**Exercise brief:** From the line that contains "Writing and Art" to the final line of the entries below, write out every line exactly as it appears, and nothing else.

(Stored items)
· · · ·

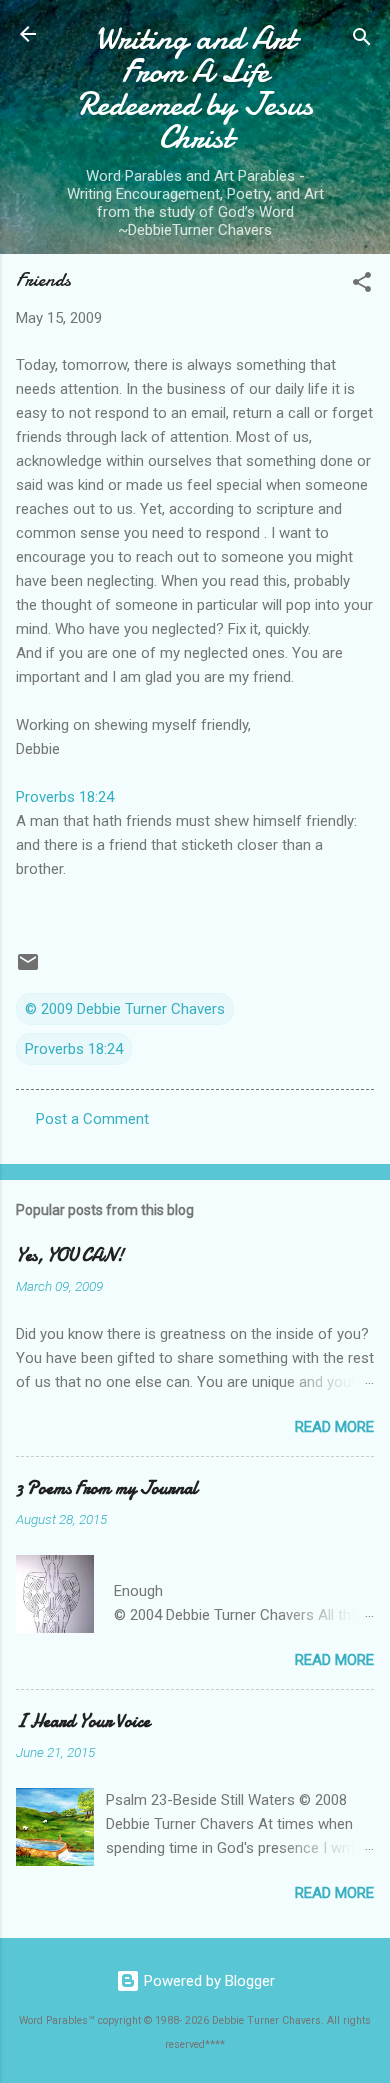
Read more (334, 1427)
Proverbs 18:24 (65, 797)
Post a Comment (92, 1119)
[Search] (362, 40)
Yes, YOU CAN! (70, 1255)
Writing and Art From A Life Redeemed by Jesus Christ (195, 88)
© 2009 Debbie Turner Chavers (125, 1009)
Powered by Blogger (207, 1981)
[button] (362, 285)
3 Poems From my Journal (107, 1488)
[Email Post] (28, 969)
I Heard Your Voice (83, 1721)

· · · ·

**Solution to this task:**
Writing and Art From A Life Redeemed by Jesus Christ (195, 88)
© 2009 Debbie Turner Chavers (125, 1009)
Powered by Blogger (207, 1981)
[button] (362, 285)
3 Poems From my Journal (107, 1488)
[Email Post] (28, 969)
I Heard Your Voice (83, 1721)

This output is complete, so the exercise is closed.